A Justiça de Campinas aceitou a ação de improbidade administrativa que investiga um suposto favorecimento de pacientes de uma clínica particular na fila de cirurgias bariátricas do Hospital de Clínicas da Unicamp (HC). Com a decisão, os investigados passam à condição de réus no processo.
A medida é do juiz Cláudio Campos da Silva, da 2ª Vara da Fazenda Pública de Campinas, que entendeu haver indícios mínimos para o prosseguimento da ação movida pelo Ministério Público do Estado de São Paulo (MP-SP).
São réus no processo o médico Elinton Adami Chaim, Felipe David Mendonça Chaim e a empresa CHM Serviços Médicos.
Segundo o MP, há suspeita de que pacientes de uma clínica particular teriam sido favorecidos no acesso às cirurgias bariátricas realizadas pelo HC da Unicamp, o que pode configurar violação a princípios da administração pública, como legalidade, honestidade e imparcialidade.
O que é ação de improbidade administrativa
A ação de improbidade administrativa é um instrumento jurídico utilizado para apurar condutas irregulares envolvendo agentes públicos ou terceiros que se relacionam com o poder público. Entre as irregularidades possíveis estão favorecimento indevido, fraudes e desrespeito às regras da administração.
Em caso de condenação, as penalidades podem incluir perda da função pública, suspensão dos direitos políticos e pagamento de multa, entre outras sanções.
Decisão judicial
Ao analisar o caso, o juiz levou em consideração documentos apresentados pelo Ministério Público, como contratos firmados com o município de Indaiatuba e informações sobre o fluxo de encaminhamento de pacientes.
Apesar de aceitar a ação, o magistrado negou, neste momento, os pedidos liminares do MP, como o bloqueio de bens dos investigados e o afastamento de agentes públicos.
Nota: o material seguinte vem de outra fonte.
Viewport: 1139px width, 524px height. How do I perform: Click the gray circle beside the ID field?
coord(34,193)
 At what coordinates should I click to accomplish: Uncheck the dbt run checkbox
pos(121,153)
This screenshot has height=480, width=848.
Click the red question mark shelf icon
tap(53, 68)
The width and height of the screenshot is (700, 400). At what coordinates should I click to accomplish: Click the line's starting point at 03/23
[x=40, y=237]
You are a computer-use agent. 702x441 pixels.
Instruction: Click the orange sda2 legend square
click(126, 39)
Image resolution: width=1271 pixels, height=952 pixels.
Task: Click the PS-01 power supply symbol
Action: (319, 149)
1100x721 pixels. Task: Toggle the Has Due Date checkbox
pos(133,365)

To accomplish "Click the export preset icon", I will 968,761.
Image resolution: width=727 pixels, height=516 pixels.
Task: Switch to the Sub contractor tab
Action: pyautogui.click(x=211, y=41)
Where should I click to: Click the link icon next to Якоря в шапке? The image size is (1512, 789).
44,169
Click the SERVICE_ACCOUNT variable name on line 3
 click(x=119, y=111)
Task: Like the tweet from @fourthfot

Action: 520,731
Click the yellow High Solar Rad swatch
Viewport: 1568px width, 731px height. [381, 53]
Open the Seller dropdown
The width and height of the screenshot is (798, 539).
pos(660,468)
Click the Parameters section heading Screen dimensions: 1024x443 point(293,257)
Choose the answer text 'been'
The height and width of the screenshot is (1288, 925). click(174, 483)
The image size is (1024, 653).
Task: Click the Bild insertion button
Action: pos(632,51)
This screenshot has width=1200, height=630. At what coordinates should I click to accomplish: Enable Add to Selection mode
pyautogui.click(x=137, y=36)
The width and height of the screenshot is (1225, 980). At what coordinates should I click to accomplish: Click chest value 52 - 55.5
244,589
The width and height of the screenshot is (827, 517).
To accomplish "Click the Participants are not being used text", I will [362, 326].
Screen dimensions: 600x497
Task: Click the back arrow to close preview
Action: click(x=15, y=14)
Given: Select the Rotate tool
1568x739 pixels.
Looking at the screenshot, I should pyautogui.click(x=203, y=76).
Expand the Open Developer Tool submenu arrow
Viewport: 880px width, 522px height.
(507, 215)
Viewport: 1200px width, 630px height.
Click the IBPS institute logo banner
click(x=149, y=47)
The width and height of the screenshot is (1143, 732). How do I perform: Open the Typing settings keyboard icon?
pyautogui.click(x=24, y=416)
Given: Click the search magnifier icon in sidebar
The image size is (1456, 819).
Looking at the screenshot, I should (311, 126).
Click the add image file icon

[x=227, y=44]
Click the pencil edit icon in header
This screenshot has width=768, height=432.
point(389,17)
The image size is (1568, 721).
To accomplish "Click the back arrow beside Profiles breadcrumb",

Sobre o bloqueio de bens, o juiz destacou que, após alterações na Lei de Improbidade Administrativa, é necessário comprovar risco concreto de dano, como ocultação ou dilapidação de patrimônio — o que não foi demonstrado até agora.
Já em relação ao afastamento dos cargos, ele avaliou que a medida é excepcional e que não há risco imediato à investigação, especialmente porque a própria Unicamp já concluiu apuração interna com coleta de provas e depoimentos.
O magistrado ressaltou ainda que essas medidas podem ser reavaliadas ao longo do processo, caso surjam novos elementos ou após a apresentação das defesas.
Agora, os réus têm prazo de 30 dias para apresentar contestação. A Unicamp e a Prefeitura de Indaiatuba também foram notificadas e podem ingressar formalmente na ação.
Apuração interna da Unicamp
Em nota enviada no dia 27 de março de 2026, a Unicamp informou que instaurou dois Processos Administrativos Disciplinares (PADs), um envolvendo o professor Elinton Adami Chaim e outro o servidor Felipe David Mendonça Chaim.
De acordo com a universidade, ambos os processos foram concluídos.
No caso do docente, a decisão foi pela absolvição. Já no caso do servidor, foi aplicada a penalidade de suspensão por 10 dias.
A instituição ressaltou que os procedimentos seguiram os trâmites institucionais, com garantia de ampla defesa e do contraditório.
O Hospital de Clínicas da Unicamp foi procurado pela reportagem, mas não retornou até a publicação desta matéria.
Posicionamento de Indaiatuba
A Secretaria de Saúde de Indaiatuba declarou que não mantém mais contrato com a empresa citada e que, durante o período de vigência do vínculo, não identificou irregularidades.
Defesa dos citados
A reportagem também procurou as defesas dos citados, mas não houve manifestação até o momento.
O espaço segue aberto para posicionamentos.